Buffered Passive I/V vs. Active I/V
Can somebody explain which is better and why ?
Lets say we have some current source dumping its current into a resistor which is then followed by non-inverting opamp amplifier.
In other case we have classic I/V with inverting opamp and current being dumped into virtual ground node.
The thing I'm dealing with is not quite audio, but it should make good analogy as with current output DAC with opamp.
It well known that BJT input opamps have lower voltage noise, and FET input have lower current noise, so IV conversion is better done with FET ops, but on other hand BJT ones have better figures overall, so my point is that it is possible to get better noise figure with passive IV with BJT opamp than with classic active IV with FET opamp.
Another thing - source has neglible capacitance if that matters.
Frankly I'm out of options what to google and where to ask.
You could be more specific, what are your design goals.
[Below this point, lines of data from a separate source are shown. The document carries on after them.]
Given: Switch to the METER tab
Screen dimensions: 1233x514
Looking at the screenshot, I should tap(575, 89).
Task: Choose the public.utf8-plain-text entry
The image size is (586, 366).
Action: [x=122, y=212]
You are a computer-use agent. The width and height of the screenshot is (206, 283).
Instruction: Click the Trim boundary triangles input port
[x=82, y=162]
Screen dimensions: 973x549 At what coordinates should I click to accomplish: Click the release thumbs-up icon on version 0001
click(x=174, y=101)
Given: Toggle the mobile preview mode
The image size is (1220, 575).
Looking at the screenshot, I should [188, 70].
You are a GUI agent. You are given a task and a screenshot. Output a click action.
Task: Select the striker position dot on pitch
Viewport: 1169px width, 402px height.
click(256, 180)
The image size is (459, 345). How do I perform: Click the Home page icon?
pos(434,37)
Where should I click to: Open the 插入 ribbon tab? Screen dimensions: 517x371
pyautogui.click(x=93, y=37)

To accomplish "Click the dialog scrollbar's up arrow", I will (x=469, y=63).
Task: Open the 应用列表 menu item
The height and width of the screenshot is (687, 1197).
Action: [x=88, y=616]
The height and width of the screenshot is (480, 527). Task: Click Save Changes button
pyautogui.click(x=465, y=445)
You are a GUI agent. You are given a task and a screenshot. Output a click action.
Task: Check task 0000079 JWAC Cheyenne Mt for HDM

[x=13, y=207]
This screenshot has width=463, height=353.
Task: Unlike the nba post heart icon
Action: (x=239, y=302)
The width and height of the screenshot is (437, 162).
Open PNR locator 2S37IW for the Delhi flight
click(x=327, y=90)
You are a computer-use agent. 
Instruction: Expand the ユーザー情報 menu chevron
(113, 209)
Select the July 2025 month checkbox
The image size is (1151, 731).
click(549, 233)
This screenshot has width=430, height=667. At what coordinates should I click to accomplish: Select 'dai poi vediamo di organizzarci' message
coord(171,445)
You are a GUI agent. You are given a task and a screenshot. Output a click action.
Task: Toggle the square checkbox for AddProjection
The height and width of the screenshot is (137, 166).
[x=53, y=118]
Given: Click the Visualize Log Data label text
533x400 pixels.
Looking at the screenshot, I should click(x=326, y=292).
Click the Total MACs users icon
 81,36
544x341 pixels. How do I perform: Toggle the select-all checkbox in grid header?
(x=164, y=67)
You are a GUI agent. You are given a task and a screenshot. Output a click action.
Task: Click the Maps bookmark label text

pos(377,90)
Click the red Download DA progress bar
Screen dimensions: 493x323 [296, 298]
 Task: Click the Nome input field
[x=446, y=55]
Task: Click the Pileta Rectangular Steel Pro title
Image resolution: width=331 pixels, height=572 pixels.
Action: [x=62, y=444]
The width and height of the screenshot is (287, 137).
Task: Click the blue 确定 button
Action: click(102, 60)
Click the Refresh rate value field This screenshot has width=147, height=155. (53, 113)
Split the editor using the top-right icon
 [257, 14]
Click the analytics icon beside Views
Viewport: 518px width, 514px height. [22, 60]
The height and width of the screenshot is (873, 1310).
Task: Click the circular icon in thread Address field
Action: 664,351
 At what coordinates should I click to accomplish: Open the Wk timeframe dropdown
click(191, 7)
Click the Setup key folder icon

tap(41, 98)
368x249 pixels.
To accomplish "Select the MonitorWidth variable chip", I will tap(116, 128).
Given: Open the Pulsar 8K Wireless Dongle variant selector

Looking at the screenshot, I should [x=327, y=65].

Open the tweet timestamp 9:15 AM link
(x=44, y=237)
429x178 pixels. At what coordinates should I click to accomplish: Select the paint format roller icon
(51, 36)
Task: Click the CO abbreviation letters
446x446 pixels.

Lowest noise, lowest distortion?
Two things come to my mind: one is the voltage compliance of the current output. In passive I/V there is a voltage drop on the resistor that may influence the current output linearity.
In active I/V the opamp should be able to supply the same current into the feedback resistor as the current source. It is like you loaded the opamp output with the feedback resistor. The opamp may distort if loaded with a low value resistor.
Many DAC don't accept passive I/V conversion. To keep low distortion, keep output DAC voltage to zero volt. Generaly, DAC voltage must not exceed 20mV.
What kind of DAC do you want to use?
Thanks for replies guys, I've already settled with active I/V, I've tried passive version on prototype and it wasnt that good.